Assigned task: Produce word for word the lines of the data below running from the one that has "Image resolution: width=490" to the one that has "This screenshot has width=471, height=353.", inclusive, and no others.
::: The data :::
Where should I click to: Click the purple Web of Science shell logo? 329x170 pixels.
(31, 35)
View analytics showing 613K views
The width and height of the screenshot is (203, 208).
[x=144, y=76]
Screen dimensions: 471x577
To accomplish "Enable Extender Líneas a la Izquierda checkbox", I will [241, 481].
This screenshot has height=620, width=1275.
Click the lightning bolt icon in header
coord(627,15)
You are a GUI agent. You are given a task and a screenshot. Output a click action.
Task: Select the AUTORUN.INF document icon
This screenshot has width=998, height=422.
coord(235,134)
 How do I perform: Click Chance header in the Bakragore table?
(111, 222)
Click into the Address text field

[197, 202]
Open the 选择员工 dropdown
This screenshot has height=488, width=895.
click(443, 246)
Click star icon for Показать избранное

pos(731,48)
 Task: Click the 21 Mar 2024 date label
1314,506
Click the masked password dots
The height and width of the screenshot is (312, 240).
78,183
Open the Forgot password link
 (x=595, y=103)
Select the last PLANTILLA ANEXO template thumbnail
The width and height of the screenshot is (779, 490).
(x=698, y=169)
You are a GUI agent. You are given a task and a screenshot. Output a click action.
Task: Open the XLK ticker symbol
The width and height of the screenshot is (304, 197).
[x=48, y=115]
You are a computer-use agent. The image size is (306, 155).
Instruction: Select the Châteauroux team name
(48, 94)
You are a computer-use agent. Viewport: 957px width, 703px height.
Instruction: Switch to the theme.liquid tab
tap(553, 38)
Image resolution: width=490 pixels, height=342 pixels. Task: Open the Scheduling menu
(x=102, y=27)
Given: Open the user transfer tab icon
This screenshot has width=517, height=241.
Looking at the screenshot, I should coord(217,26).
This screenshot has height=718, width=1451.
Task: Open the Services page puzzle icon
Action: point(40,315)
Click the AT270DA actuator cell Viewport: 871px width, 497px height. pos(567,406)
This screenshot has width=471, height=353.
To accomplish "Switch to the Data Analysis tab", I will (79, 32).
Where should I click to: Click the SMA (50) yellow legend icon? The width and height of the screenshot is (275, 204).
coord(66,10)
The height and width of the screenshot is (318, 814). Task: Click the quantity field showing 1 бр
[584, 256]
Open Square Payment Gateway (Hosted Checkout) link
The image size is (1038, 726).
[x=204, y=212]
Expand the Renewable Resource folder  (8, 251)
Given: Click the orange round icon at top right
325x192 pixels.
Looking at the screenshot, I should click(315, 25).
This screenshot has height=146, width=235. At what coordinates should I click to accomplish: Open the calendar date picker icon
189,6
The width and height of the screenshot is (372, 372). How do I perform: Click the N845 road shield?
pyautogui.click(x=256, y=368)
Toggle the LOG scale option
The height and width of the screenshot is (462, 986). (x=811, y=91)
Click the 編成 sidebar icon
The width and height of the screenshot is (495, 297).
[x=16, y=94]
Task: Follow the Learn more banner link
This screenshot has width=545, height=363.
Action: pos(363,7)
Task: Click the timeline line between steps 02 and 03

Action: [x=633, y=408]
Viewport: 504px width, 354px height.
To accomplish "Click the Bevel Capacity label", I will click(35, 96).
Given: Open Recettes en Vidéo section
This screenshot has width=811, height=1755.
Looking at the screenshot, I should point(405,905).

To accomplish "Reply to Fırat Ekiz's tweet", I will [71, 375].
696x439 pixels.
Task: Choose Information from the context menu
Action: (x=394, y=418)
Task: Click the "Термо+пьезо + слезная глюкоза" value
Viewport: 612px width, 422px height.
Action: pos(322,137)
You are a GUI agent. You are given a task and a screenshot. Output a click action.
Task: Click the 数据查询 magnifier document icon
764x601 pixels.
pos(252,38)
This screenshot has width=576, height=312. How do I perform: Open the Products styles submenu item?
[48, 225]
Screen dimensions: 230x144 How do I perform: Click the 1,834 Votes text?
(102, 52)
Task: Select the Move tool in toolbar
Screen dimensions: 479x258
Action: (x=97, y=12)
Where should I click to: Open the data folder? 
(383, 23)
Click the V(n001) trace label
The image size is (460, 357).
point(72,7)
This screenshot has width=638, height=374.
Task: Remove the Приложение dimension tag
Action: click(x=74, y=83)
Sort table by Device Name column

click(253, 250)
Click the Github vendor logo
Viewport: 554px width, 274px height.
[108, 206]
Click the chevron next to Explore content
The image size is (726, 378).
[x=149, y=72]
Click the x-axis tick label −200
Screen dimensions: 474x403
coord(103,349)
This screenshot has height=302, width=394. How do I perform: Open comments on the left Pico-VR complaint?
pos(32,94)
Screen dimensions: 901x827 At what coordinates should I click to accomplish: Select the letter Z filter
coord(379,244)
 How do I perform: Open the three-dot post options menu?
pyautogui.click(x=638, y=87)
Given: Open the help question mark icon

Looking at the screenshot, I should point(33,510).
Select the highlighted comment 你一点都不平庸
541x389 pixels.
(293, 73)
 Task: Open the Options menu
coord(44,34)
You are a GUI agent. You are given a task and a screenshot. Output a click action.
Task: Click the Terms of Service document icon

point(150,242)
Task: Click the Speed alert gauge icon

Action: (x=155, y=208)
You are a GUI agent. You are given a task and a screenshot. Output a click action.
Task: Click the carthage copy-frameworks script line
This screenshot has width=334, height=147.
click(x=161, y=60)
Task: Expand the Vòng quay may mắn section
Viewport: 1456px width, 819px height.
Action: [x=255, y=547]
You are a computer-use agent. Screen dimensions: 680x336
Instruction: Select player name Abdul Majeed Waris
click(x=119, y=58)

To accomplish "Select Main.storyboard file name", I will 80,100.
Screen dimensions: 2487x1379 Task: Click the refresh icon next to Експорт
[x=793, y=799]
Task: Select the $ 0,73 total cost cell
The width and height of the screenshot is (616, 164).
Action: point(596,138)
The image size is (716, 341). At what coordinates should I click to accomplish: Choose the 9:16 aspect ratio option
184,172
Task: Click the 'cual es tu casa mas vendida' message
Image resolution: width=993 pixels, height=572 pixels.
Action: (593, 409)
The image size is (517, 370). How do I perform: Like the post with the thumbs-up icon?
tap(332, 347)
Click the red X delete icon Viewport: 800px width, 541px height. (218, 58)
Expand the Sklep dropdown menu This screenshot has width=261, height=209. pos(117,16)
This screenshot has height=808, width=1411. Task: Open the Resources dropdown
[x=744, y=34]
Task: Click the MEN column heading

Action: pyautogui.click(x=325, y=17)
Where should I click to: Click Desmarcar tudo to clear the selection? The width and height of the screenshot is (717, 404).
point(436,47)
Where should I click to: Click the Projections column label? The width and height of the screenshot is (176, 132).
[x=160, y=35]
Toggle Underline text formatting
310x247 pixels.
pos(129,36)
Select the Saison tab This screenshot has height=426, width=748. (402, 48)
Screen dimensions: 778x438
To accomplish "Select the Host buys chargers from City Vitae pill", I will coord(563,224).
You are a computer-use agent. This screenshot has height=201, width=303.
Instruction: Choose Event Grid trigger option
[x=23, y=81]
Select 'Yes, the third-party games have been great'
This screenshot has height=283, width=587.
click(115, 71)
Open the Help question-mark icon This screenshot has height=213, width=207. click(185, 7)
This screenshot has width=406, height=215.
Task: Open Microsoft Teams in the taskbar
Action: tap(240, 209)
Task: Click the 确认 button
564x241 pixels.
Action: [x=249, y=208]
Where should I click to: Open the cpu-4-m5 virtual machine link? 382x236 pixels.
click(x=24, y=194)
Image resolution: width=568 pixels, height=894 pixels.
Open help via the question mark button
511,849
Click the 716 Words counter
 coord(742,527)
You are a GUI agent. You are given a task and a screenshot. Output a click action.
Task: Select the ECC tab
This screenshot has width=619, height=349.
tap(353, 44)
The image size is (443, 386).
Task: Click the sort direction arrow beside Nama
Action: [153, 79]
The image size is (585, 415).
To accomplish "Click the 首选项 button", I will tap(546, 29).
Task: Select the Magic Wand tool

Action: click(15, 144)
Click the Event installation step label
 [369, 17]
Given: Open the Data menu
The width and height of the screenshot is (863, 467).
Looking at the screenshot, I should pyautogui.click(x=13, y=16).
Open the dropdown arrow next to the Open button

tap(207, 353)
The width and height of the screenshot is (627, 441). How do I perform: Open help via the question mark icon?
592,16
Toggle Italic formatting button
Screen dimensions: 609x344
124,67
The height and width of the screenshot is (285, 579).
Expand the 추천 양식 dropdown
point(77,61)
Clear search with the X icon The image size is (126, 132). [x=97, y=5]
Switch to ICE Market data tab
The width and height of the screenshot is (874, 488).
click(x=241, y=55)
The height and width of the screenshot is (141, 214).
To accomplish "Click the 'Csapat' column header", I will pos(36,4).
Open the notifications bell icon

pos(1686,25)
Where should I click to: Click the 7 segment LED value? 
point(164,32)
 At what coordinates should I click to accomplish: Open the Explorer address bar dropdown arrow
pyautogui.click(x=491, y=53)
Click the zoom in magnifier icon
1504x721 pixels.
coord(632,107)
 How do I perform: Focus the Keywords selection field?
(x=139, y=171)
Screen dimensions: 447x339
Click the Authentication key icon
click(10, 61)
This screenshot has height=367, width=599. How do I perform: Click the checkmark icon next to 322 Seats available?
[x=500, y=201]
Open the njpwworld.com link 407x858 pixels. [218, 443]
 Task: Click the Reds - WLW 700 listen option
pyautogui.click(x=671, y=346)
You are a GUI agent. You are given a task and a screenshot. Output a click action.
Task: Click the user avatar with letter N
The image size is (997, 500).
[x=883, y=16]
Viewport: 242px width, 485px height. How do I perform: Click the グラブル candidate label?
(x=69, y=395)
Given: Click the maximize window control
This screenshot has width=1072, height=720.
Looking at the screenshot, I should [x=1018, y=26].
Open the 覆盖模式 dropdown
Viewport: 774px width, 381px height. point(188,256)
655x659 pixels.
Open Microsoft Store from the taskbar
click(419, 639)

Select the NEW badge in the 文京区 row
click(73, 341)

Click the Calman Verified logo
:::
Response below:
Image resolution: width=490 pixels, height=342 pixels. Task: Open the Scheduling menu
(x=102, y=27)
Given: Open the user transfer tab icon
This screenshot has width=517, height=241.
Looking at the screenshot, I should coord(217,26).
This screenshot has height=718, width=1451.
Task: Open the Services page puzzle icon
Action: point(40,315)
Click the AT270DA actuator cell Viewport: 871px width, 497px height. pos(567,406)
This screenshot has width=471, height=353.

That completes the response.